Gli episodi di violenza verso pazienti anziani, disabili e bambini da parte di coloro che dovrebbero prendersi cura di loro solleva interrogativi inquietanti. Non si ignori però la presenza di servizi e operatori che offrono, invece, risposte di qualità eccellente, di alta professionalità, e attenzione alle relazioni. È importante la selezione accurata degli operatori, un controllo costante sulle loro attività, una formazione continua per favorire la crescita professionale e mantenere viva la motivazione.
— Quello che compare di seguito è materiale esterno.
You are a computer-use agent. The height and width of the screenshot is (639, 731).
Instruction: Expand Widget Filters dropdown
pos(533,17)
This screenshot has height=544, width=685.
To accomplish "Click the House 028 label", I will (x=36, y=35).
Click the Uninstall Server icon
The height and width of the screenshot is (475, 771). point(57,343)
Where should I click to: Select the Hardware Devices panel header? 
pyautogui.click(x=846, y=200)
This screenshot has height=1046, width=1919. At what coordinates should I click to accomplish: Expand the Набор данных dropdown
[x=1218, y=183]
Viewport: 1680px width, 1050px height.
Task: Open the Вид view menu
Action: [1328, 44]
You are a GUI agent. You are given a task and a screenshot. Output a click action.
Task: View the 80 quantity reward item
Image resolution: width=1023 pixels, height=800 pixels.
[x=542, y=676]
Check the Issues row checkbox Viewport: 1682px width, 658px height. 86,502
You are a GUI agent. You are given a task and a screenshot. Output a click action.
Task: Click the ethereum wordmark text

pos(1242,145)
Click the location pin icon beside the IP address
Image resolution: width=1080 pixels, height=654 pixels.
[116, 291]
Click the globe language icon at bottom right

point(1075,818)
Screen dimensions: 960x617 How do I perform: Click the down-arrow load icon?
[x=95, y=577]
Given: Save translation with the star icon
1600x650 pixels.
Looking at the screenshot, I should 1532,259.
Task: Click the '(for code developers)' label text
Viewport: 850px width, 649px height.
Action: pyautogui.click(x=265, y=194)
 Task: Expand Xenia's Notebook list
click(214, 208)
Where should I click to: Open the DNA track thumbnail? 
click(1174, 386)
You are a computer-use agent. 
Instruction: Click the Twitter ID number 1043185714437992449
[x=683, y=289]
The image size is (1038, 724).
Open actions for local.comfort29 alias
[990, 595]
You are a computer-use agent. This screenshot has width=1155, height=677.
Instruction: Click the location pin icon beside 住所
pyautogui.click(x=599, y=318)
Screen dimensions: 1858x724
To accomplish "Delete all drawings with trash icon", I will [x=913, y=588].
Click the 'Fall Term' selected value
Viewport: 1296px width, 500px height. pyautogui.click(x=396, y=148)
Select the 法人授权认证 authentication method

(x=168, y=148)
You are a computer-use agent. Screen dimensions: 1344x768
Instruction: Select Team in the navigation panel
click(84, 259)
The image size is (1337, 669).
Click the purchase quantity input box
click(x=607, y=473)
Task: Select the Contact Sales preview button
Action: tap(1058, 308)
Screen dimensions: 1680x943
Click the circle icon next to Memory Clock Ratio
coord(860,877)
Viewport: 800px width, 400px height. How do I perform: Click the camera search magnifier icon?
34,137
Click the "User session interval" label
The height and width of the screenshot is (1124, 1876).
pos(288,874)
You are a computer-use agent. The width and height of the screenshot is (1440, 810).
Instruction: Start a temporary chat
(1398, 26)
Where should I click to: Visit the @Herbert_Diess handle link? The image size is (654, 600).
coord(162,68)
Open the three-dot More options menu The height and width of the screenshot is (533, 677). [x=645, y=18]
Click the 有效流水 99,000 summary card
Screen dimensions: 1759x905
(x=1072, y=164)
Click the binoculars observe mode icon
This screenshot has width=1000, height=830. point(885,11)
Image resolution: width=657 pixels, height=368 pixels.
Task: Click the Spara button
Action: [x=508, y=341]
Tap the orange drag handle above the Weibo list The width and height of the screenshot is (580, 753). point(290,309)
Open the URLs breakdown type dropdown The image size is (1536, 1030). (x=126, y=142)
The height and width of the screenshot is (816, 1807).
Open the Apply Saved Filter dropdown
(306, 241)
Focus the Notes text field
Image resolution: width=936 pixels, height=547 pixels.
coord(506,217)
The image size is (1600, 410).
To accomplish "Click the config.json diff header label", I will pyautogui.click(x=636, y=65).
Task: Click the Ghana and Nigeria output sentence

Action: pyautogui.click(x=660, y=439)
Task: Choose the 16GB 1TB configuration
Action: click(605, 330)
La zona grigia delle fragilità, che a volte possono sembrare invisibili, si fa sempre più variegata. Forme inedite di disagio chiedono nuove risposte. Gli interventi attivati dal sistema dei servizi (dove ci sono) rivolti ai soggetti appartenenti alle categorie tradizionalmente fragili (anziani, malati, disabili, tossicodipendenti, immigrati) sono sempre meno in grado di corrispondere a tutta l'eterogeneità delle nuove vulnerabilità. Il sistema di welfare è chiamato a modificarsi e gli operatori a farsi carico anche di nuove quotidiane frontiere del disagio e delle difficoltà: dalla solitudine alle violenze domestiche, dallo stalking alle preoccupazioni abitative, dalle problematiche legate alle migrazioni a tutte le diverse forme di esistenze ferite.
Oggi è diventato urgente ripensare la differenza tra curare e aver cura. All’aspetto medico va affiancato un percorso educativo e sociale, con la sollecitudine autentica che si fonda sulla relazione. La cura dell'altro ha bisogno di competenze professionali solide, ma anche di un atteggiamento moralmente responsabile verso il diritto alla cura.
Curare senza aver cura è il paradosso che rende anonime le strutture dei servizi, e può persino farle diventare disumane come nei casi che arrivano alle cronache.